Table 1 Database URL's. The number of entries is based on the query formulation used by the GeneSeeker to extract human/mouse related information, and thus can differ from the total number of entries in the database

Full size table

Gene naming

Different databases cause the data retrieved to be in different output formats. In contrast, communication between programme processes, logical combination and analysis of the data obtained require a uniform nomenclature. To circumvent this problem a list of synonyms was created using the gene-name information stored in SWISSPROT in combination with GDB's ‘alias’ information. This synonym list is updated weekly, and its use should remove a number of potential naming problems. As an exception, the gene-naming process in TBASE is highly variable and this could not always be neutralised by the use of these lists.

Extraction of genes from the databases

Human gene names are selected upon the fact that they must consist of one or more capital letters and/or numbers in the databases. Mouse genes begin with a capital letter, followed by one or more lowercase letters or numbers. The id-numbers of the genes in the databases are taken as a unique identifier. In cases where mouse databases are used (TBASE/MGD/GXD), the mouse gene names are translated into human gene names, using a list obtained from GXD. The obtained gene names are compared with the synonym list, obtained from SWISSPROT. If a synonym exists, this then replaces the gene name. The gene names are reported to the GeneSeeker programme together with an URL-encoded link (Uniform Resource Locator) to the entry.

Databases containing locus information

The MIMMAP and GDB databases are searched for all genes between two human genetic locations, including any overlapping genes.

In order to be able to search mouse gene localisation databases, human genetic localisations are converted to mouse localisations by an ‘Oxford-grid’ as supplied by the MGD.² Mouse genes are searched positionally rather than on similarity, since the goal is to find extra genes. The input for the ‘Oxford-grid’ is a human chromosome number with a band range (eg 7p15-p21). This location is then translated into mouse chromosomes with a chromosomal range in cM. Two locations are taken as one range if they are closer to each other than specified in the maximum distance. If not, they are returned as two separate regions. Each region is returned with a standard extension of 5 cM, so as not to miss any genes located on the region boundaries. The output from the ‘Oxford-grid’ contains mouse chromosomes with their cM-range and is reported back to the GeneSeeker main programme. This range is subsequently used to query MGD for homologous mouse genes.

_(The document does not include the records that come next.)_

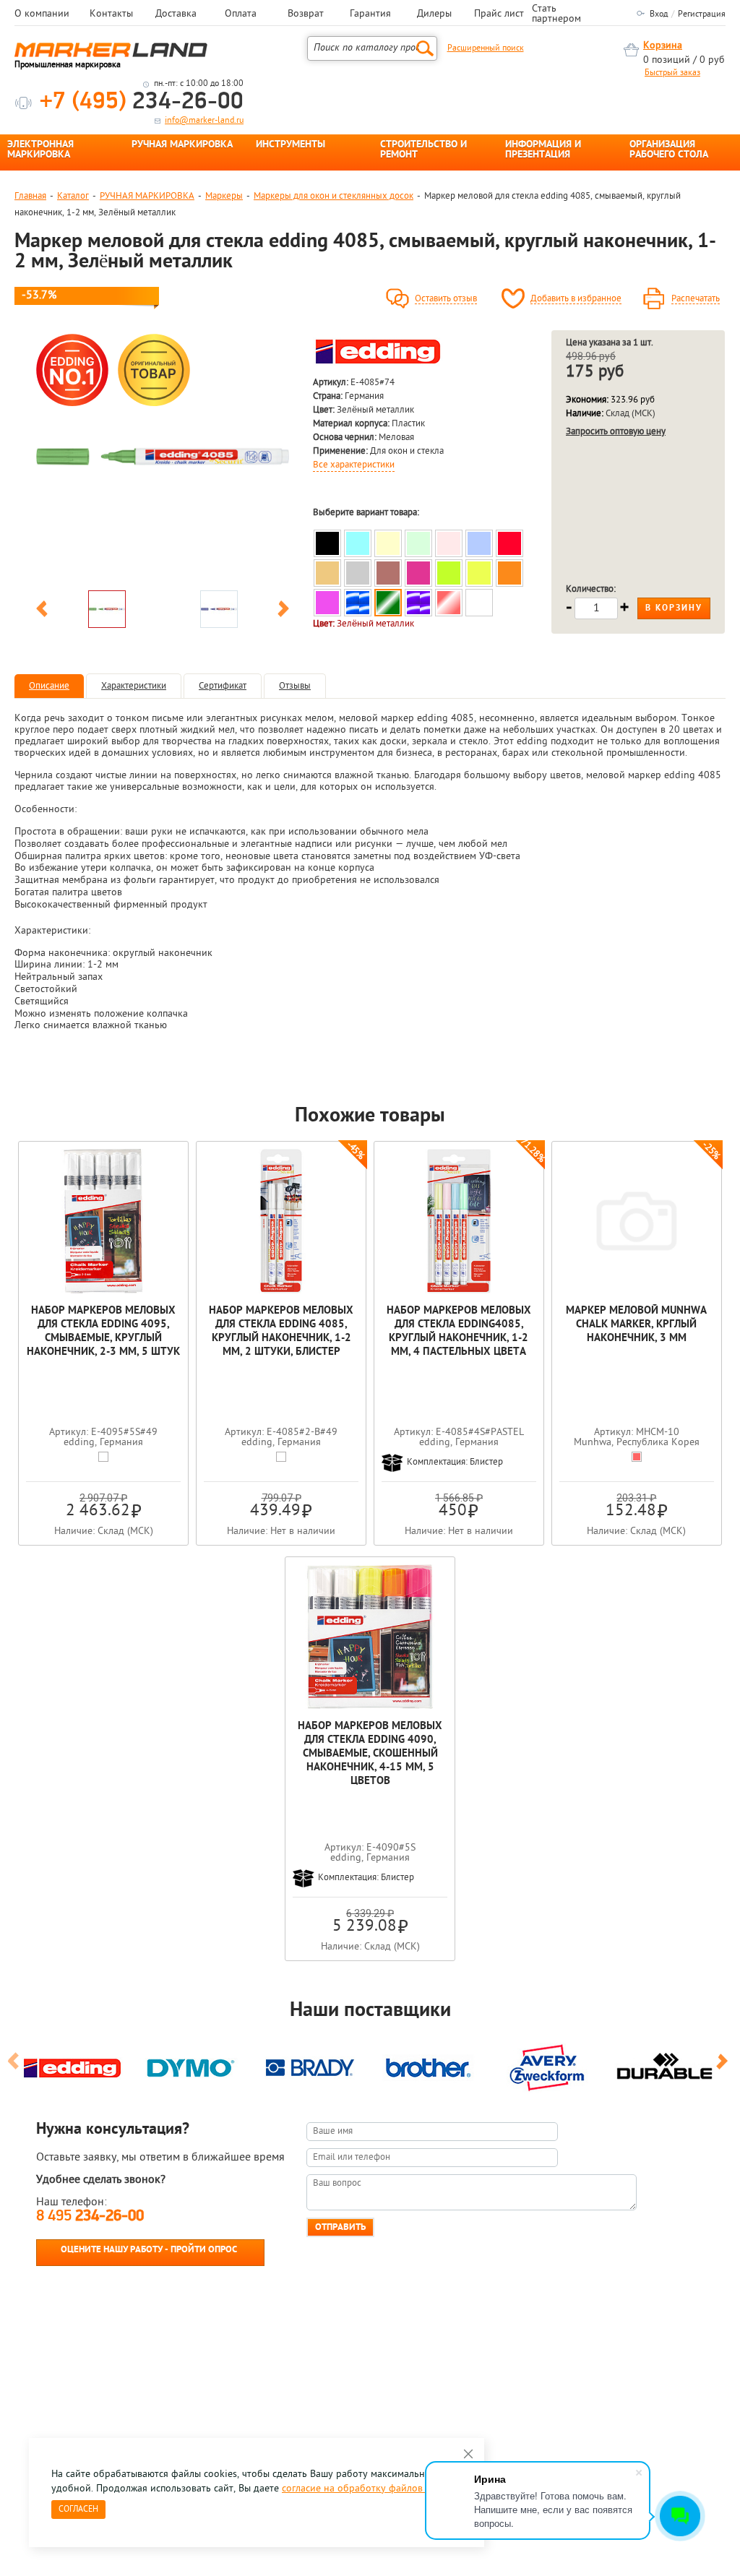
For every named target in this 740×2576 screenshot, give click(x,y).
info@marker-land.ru (204, 120)
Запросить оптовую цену (616, 432)
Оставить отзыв (446, 299)
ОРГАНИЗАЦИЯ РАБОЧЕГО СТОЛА (668, 150)
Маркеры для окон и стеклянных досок (333, 196)
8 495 (90, 2216)
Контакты (111, 14)
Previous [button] (42, 611)
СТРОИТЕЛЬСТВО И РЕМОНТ (423, 150)
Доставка (176, 14)
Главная (30, 196)
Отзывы (295, 686)
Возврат (306, 14)
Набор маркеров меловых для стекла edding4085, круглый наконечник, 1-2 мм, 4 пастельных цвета (459, 1331)
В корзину (673, 608)
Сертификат (222, 686)
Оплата (241, 14)
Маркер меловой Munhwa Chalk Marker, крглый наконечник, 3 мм (636, 1324)
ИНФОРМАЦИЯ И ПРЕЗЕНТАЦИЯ (543, 150)
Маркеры (224, 196)
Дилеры (434, 14)
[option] (162, 456)
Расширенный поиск (485, 48)
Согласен (78, 2509)
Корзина (662, 46)
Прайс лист (499, 14)
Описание (49, 686)
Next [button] (283, 611)
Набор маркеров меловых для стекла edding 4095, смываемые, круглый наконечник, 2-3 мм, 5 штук (103, 1331)
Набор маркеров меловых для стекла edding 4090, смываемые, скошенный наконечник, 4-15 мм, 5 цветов (370, 1754)
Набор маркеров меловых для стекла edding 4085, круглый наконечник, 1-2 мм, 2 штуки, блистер (281, 1331)
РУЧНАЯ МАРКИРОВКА (182, 145)
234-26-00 (142, 102)
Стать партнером (556, 14)
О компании (41, 14)
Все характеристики (354, 465)
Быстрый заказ (672, 73)
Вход (659, 14)
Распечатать (695, 299)
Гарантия (370, 14)
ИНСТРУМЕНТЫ (290, 145)
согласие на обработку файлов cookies (370, 2489)
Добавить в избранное (575, 299)
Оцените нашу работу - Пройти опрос (149, 2250)
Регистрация (702, 14)
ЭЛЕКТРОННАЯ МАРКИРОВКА (40, 150)
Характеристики (133, 686)
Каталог (73, 196)
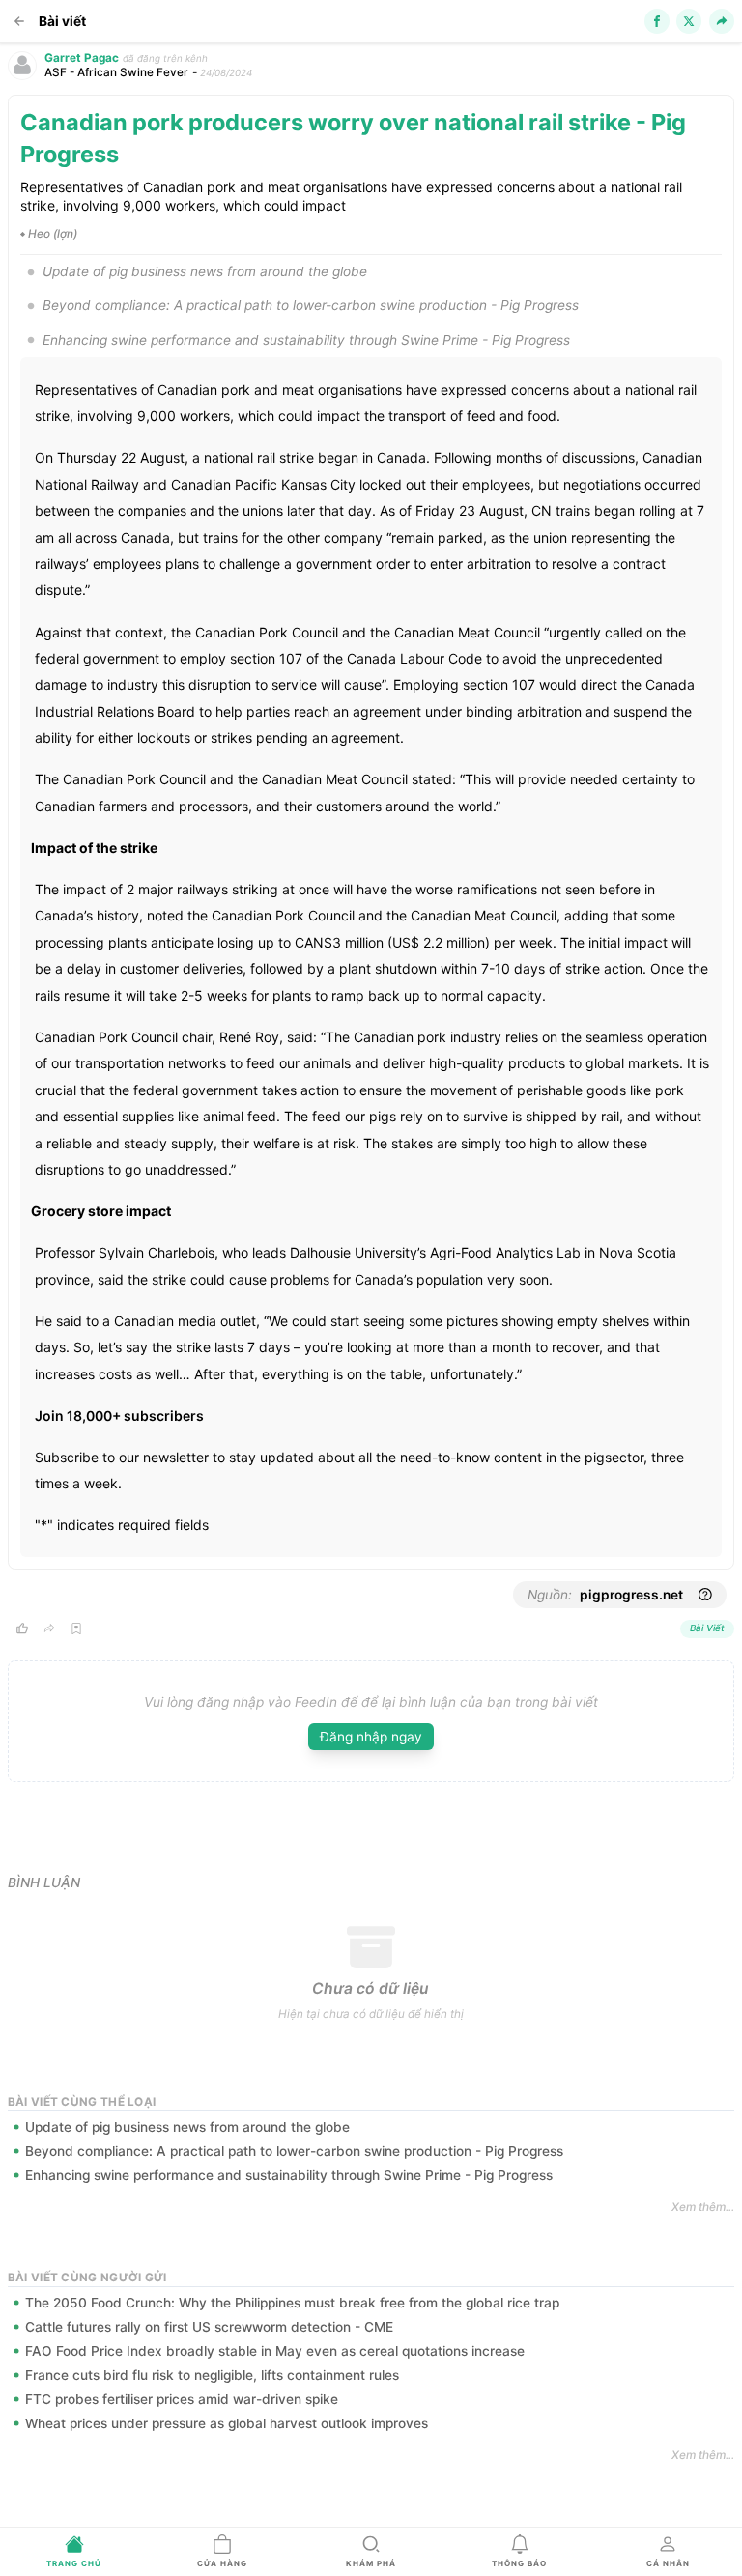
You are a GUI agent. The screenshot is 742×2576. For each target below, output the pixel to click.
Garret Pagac (81, 58)
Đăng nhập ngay (371, 1736)
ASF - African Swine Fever (116, 72)
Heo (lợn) (52, 234)
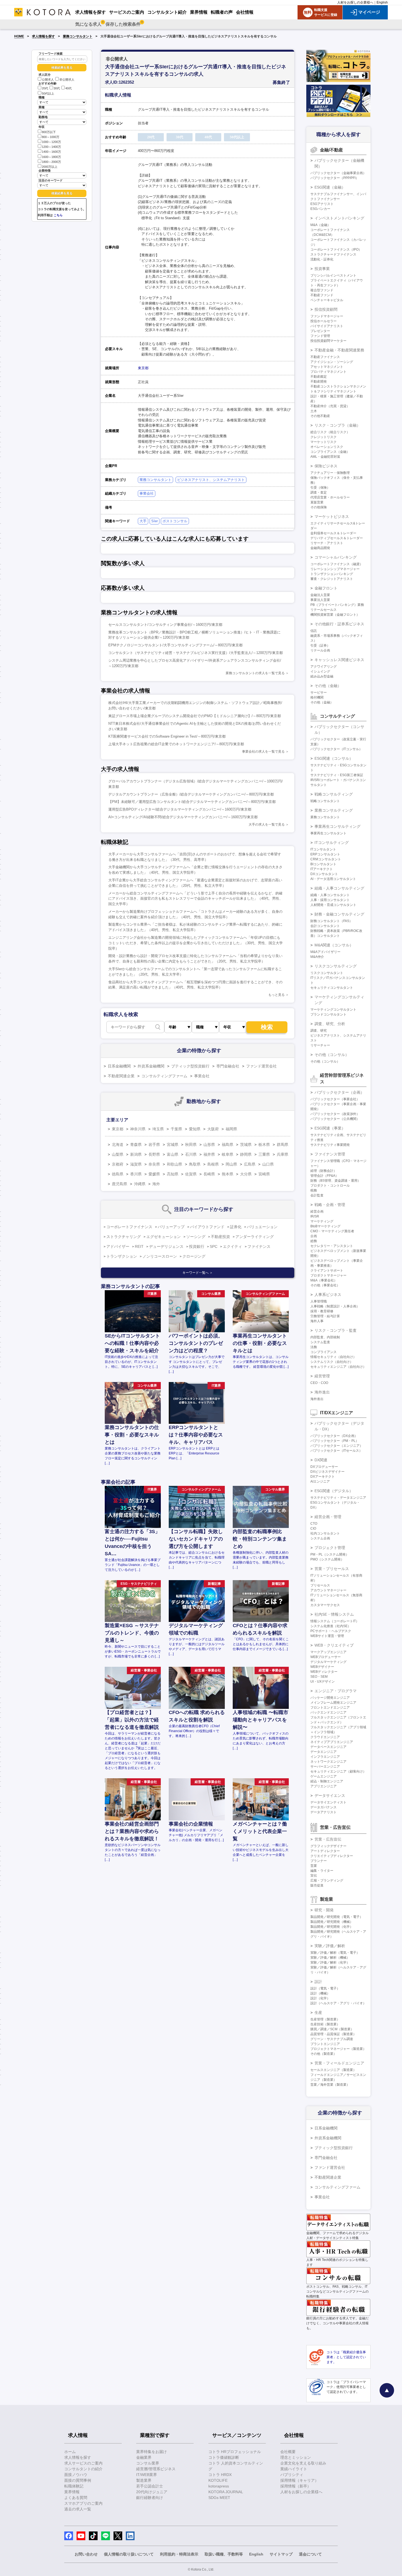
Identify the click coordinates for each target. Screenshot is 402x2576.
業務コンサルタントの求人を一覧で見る (255, 673)
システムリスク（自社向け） (331, 1362)
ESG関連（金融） (329, 187)
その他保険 (318, 507)
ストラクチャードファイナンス (333, 254)
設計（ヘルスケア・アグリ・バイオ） (338, 2003)
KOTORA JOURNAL (225, 2492)
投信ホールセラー (323, 321)
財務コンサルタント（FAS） (331, 921)
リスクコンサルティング (335, 966)
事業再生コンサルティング (337, 826)
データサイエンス (329, 1795)
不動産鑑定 (318, 377)
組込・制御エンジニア (326, 1781)
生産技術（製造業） (325, 2024)
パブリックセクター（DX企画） (334, 1436)
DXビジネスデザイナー (327, 1472)
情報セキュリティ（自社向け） (333, 1357)
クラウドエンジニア (325, 1737)
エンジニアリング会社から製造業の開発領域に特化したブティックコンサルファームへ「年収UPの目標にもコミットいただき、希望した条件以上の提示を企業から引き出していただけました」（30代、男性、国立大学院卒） (195, 942)
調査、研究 (318, 1030)
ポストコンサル (174, 521)
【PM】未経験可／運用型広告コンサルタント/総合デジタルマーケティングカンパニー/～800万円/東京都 (192, 802)
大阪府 (213, 1129)
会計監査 (317, 1195)
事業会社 (146, 493)
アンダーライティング (254, 1236)
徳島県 (117, 1174)
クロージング (193, 1256)
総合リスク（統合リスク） (330, 432)
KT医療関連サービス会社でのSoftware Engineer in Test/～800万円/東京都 (167, 736)
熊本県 (227, 1174)
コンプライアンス (323, 1352)
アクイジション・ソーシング (331, 362)
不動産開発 (318, 381)
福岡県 (231, 1129)
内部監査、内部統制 (325, 1337)
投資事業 (322, 268)
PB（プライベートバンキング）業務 (337, 605)
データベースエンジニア (328, 1747)
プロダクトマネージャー (328, 1275)
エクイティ (232, 1246)
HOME (19, 36)
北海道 (117, 1144)
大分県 (246, 1174)
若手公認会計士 (149, 2486)
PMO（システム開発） (327, 1559)
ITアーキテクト (321, 869)
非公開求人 (66, 79)
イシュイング (320, 671)
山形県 (209, 1144)
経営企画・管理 (327, 1517)
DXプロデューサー (324, 1467)
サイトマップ (281, 2554)
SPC (213, 1246)
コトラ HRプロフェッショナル (234, 2451)
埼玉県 (158, 1129)
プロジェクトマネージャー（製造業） (338, 2049)
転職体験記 (73, 2486)
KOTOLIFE (218, 2480)
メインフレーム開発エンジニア (333, 1702)
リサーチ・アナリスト (326, 543)
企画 (313, 1236)
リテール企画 (320, 650)
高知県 (172, 1174)
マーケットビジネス (331, 516)
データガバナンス (323, 1807)
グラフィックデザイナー (328, 1846)
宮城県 (172, 1144)
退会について (310, 2554)
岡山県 (231, 1164)
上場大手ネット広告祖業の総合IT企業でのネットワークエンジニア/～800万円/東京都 (176, 744)
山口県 (268, 1164)
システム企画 (320, 1538)
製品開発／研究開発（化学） (331, 1927)
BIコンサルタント (323, 864)
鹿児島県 (119, 1184)
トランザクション (121, 1256)
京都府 (117, 1164)
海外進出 (322, 1392)
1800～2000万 (51, 161)
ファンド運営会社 (261, 1066)
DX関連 (320, 1460)
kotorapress (218, 2486)
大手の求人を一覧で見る (267, 824)
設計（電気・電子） (325, 1988)
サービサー (318, 692)
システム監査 (320, 1342)
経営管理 (322, 1376)
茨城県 (246, 1144)
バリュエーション (262, 1227)
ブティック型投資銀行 (190, 1066)
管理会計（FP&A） (324, 1176)
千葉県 (176, 1129)
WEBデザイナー (322, 1667)
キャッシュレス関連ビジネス (339, 660)
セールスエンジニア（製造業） (333, 2070)
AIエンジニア (320, 1481)
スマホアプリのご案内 (83, 2503)
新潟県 (136, 1154)
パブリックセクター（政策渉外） (335, 1114)
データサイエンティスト (328, 1802)
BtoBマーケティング (325, 1226)
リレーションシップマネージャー (335, 569)
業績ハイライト (293, 2469)
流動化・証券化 (321, 259)
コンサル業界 (147, 2463)
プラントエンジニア (325, 2044)
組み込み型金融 (321, 676)
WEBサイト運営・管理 (327, 1636)
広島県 (249, 1164)
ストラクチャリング (123, 1236)
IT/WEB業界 (146, 2474)
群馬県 (282, 1144)
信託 (313, 631)
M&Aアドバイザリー (325, 952)
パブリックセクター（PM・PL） (334, 1441)
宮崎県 (264, 1174)
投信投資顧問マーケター (328, 341)
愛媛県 (154, 1174)
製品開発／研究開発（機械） (331, 1922)
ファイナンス (258, 1246)
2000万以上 (49, 166)
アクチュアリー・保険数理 (330, 473)
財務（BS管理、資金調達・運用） (335, 1181)
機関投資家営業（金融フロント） (335, 615)
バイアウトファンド (207, 1227)
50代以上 (48, 93)
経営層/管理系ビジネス (156, 2469)
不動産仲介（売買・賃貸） (330, 406)
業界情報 (72, 2492)
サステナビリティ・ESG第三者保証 (336, 775)
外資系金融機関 (151, 1066)
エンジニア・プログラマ (335, 1691)
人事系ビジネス (327, 1294)
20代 (45, 88)
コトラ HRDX (220, 2474)
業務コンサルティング (333, 810)
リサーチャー (320, 1045)
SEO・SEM (319, 1677)
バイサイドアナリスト (326, 326)
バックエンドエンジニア (328, 1712)
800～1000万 (50, 137)
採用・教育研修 (321, 1311)
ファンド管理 (320, 336)
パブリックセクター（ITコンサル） (336, 749)
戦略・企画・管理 (329, 1204)
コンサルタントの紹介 (83, 2469)
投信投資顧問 (325, 309)
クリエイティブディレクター (331, 1856)
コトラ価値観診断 (223, 2457)
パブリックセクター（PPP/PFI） (334, 178)
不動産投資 (220, 1236)
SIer (154, 521)
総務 (313, 1241)
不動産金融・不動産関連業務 (339, 350)
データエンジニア (323, 1752)
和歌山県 (174, 1164)
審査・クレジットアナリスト (331, 579)
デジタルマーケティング (328, 1662)
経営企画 (317, 1211)
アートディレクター (325, 1851)
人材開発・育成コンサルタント (333, 905)
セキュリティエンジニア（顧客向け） (338, 1771)
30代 (57, 88)
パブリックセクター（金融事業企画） (338, 173)
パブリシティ (291, 2474)
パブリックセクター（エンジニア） (336, 1446)
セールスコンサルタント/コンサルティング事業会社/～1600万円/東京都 (165, 625)
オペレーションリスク (326, 447)
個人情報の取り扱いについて (129, 2554)
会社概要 (288, 2451)
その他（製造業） (323, 2054)
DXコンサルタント (324, 874)
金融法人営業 (320, 595)
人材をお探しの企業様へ (355, 2)
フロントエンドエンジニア (330, 1707)
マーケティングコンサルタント (333, 1009)
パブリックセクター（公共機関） (335, 1119)
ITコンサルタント (323, 849)
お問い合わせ (86, 2554)
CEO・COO (319, 1383)
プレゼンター (320, 331)
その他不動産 (320, 416)
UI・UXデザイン (322, 1681)
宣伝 (313, 1875)
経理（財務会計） (323, 1171)
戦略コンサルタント (325, 801)
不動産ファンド (321, 295)
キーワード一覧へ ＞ (197, 1273)
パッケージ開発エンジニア (330, 1698)
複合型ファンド (321, 290)
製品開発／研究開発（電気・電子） (336, 1917)
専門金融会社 (227, 1066)
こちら (58, 215)
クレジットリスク (323, 437)
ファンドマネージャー (326, 316)
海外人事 (317, 1321)
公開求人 (48, 79)
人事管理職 (318, 1301)
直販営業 (317, 502)
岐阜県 (227, 1154)
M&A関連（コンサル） (333, 945)
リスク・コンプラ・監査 (335, 1330)
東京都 (143, 368)
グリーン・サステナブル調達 (331, 2039)
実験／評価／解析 (329, 1946)
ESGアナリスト (322, 204)
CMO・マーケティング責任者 (332, 1231)
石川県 (191, 1154)
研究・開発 (324, 1910)
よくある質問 (75, 2497)
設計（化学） (320, 1998)
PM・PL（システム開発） (329, 1554)
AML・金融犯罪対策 (325, 457)
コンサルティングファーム (164, 1076)
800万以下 (49, 132)
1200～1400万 (51, 146)
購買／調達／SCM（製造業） (332, 2029)
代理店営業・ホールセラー (330, 497)
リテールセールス (323, 610)
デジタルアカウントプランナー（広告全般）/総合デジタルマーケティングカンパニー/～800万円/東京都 (191, 794)
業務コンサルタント (77, 36)
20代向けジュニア (151, 2492)
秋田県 (191, 1144)
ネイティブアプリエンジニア (331, 1742)
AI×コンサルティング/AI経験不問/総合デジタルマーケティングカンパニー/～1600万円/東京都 (183, 817)
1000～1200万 (51, 141)
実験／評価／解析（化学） (330, 1962)
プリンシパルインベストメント (333, 275)
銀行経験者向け (149, 2497)
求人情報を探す (43, 36)
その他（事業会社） (325, 1285)
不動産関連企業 (121, 1076)
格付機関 (317, 697)
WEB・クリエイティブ (334, 1645)
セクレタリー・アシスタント (331, 1246)
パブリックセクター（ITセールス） (336, 1451)
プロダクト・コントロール (330, 1185)
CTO (313, 1523)
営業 (313, 1866)
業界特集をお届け (151, 2451)
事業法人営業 (320, 600)
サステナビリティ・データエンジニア (338, 1498)
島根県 (213, 1164)
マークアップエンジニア (328, 1652)
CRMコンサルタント (325, 859)
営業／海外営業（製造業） (330, 2085)
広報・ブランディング (326, 1880)
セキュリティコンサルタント (331, 988)
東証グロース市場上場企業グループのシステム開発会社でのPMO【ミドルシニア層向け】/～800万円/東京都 (194, 716)
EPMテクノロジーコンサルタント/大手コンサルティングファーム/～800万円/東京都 (175, 645)
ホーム (70, 2451)
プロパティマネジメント (328, 372)
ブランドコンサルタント (328, 1014)
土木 (313, 411)
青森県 (136, 1144)
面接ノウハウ (75, 2474)
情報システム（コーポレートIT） (334, 1621)
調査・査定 (318, 492)
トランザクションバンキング (331, 574)
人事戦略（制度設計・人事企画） (335, 1306)
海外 (156, 1184)
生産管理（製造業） (325, 2019)
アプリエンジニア (323, 1786)
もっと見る (276, 995)
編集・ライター (321, 1871)
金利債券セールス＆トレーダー (333, 533)
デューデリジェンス (166, 1246)
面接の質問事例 (77, 2480)
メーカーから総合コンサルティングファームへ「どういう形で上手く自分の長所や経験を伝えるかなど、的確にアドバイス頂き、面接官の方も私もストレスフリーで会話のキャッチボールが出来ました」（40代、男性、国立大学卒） (195, 898)
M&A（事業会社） (323, 1280)
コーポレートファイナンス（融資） (336, 564)
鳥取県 (194, 1164)
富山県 (172, 1154)
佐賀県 (191, 1174)
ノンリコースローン (159, 1256)
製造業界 (144, 2480)
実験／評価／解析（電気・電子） (335, 1953)
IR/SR (314, 1216)
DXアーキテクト (322, 1476)
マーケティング (321, 1221)
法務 (313, 1347)
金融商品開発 (320, 548)
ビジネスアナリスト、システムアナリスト (211, 480)
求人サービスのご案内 (83, 2463)
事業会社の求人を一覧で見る (263, 751)
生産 (318, 2012)
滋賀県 (136, 1164)
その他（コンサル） (331, 1054)
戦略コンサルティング (333, 794)
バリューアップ (171, 1227)
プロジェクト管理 (329, 1547)
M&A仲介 (317, 957)
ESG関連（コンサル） (333, 758)
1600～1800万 (51, 157)
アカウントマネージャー (328, 1590)
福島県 (227, 1144)
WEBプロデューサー (325, 1657)
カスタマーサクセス (325, 1605)
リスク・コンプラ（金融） (337, 425)
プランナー (318, 1861)
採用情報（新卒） (295, 2486)
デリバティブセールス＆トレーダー (336, 538)
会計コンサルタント (325, 926)
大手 (143, 521)
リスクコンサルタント (326, 973)
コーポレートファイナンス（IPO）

Databases containing gene expression or phenotype information

For all genes expressed in a certain tissue type or associated with a phenotypic feature involving a specified tissue or organ the description and comment lines, matching ‘human’ are extracted from the SWISSPROT, SWISSNEW, TrEMBL, and TrEMBLNEW databases. The gene names are selected from the gene-name field.

The same procedure is followed for the Medline database, using an advanced Boolean search for all genes expressed in a certain tissue type or sharing a phenotypic feature of a syndrome in humans (query: ‘tissue and human[orgn] not mouse[orgn] not rat[orgn]’). The human gene names are selected by the fact that these begin with two capital letters, followed by one or more capital letters or numbers. Common abbreviations such as DNA, RNA, PCR, and others are filtered out.

All genes expressed in a certain tissue type or with a phenotypic feature of a syndrome are extracted from the TBASE database using the ‘phenotype’ field and selecting the mouse as the organism, from GXD and OMIM using the ‘abstract’ field and ‘text’ field respectively, and from the MLC database using the ‘phenotype’ field. The obtained mouse gene names are translated into human gene names, using a list obtained from MLC itself.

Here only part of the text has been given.